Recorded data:
****************
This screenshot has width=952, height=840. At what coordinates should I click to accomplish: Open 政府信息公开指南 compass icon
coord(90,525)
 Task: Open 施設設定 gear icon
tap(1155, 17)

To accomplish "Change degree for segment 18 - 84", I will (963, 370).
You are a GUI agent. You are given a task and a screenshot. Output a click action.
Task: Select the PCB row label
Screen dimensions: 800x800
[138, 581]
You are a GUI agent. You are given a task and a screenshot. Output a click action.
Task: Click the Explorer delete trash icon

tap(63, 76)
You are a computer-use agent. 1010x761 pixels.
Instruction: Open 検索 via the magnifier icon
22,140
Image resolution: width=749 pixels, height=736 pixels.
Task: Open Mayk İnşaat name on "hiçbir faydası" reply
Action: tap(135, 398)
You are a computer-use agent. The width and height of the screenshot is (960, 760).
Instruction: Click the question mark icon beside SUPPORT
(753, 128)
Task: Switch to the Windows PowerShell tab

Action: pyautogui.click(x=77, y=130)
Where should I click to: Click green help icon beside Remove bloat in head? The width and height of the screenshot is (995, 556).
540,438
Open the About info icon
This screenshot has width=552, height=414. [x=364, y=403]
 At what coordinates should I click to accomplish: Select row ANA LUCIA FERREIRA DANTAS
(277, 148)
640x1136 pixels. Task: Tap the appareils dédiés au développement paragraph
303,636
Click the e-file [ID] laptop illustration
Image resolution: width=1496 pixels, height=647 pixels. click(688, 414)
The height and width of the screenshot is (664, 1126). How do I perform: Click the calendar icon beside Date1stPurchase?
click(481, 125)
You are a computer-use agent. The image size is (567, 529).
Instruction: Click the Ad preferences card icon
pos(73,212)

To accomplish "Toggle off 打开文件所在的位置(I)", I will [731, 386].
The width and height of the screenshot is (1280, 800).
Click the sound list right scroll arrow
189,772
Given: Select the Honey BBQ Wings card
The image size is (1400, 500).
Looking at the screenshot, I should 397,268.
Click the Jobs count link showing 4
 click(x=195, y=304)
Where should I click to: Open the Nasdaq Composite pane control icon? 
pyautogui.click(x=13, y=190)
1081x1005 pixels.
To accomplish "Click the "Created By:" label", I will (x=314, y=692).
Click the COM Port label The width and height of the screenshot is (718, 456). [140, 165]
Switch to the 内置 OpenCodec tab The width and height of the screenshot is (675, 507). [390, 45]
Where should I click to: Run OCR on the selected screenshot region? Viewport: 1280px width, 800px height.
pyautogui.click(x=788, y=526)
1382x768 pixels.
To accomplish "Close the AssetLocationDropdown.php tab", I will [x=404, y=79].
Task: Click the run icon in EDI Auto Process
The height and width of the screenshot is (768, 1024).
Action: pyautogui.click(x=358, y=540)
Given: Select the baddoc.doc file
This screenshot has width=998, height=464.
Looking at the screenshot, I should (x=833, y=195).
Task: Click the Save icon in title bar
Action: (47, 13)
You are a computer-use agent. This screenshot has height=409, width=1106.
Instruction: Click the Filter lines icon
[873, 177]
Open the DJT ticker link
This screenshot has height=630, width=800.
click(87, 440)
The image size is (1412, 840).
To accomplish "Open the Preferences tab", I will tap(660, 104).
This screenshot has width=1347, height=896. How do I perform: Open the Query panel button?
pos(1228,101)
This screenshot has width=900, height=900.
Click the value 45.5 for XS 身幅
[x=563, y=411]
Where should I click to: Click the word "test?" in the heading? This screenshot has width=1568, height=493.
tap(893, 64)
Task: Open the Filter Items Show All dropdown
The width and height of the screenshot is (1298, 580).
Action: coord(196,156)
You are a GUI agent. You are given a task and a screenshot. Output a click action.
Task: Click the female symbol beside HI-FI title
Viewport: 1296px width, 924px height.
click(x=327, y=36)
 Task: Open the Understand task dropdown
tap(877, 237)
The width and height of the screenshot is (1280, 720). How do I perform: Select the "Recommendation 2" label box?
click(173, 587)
****************
EXERCISE DESCRIPTION: Whenever a line above has the word "computer" in it, copy that line.

OUTPUT FOR THIS TASK:
You are a computer-use agent. 1010x761 pixels.
You are a computer-use agent. The width and height of the screenshot is (960, 760).
You are a computer-use agent. The image size is (567, 529).
You are a computer-use agent. This screenshot has height=409, width=1106.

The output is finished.